After coming to power, the government announced a move to combine 44 labour laws into four codes — one each on industrial relations, wages, social security, and occupational safety, health and working conditions. However, the government has been able to introduce only the Code on Wages Bill in the Parliament so far due to scores of protests by the labour unions. The trade unions went on a single-day nationwide strike for two consecutive years since 2015 protesting some of the labour law changes along with pressing for other demands.
“The labour law reforms initiated by the government initially is slowly losing steam. Industries need quick and flexible labour law changes,” a senior industry executive said, on the condition of anonymity.
The challenges in undertaking the labour law reforms process was evident when former Labour and Employment Minister Bandaru Dattatreya had called a meeting of labour unions on Friday to take forward the discussions on amending the law to make it easier for companies to retrench employees and to raise severance pay. The central trade unions protested and some leaders even threatened to boycott the meeting on the grounds that not even a 24-hour notice was given to them before calling a meeting on such an important law change.
However, the meeting was soon called off after Mr. Dattatreya was asked to relinquish his ministerial job. Later in the day, he submitted his resignation to the Prime Minister’s Office (PMO) and flew back to his home state Telangana.
The Union government has faced embarrassment with various official estimates pointing to a sluggish pace of job creation. The unemployment rate rose to a five-year high of 5% in 2015-16, according to the latest annual household survey on employment conducted by Labour Bureau. In fact, the enterprises survey undertaken by the Bureau showed worst results — job creation stood at a six-year low of 1.35 lakh.

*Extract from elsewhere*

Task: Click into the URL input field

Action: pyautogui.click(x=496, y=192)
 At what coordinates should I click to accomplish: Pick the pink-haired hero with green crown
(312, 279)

However, Labour Ministry officials defended, “Job creation is not the mandate of the Labour and Employment Ministry alone. It has to be a coordinated effort of all the government departments put together.”
So, Mr. Gangwal’s first task would be to expedite the process of drafting a National Employment Policy — a process that had begun a few months back.
As the Textile Minister in 2014, he had suggested flexible labour laws for the industry, including a proposal to increase the overtime limit for workers from 50 hours to 100 hours in a quarter. While the Cabinet approved a special package for employment generation in textile and garment sectors in June 2016, the Lok Sabha passed changes to the Factories Act of 1948 proposing to increase the overtime limit for workers from 100 hours in a quarter.
However, the Factories Amendment Bill is yet to be introduced in the Rajya Sabha before it can become a law. Further, the Cabinet decision to allow optional employees’ provident fund contribution of 12% of the income for textile sector employees earning less than Rs 12,000 is yet to find a final shape as it will require an amendment to the Employees’ Provident Funds & Miscellaneous Provisions Act, 1952.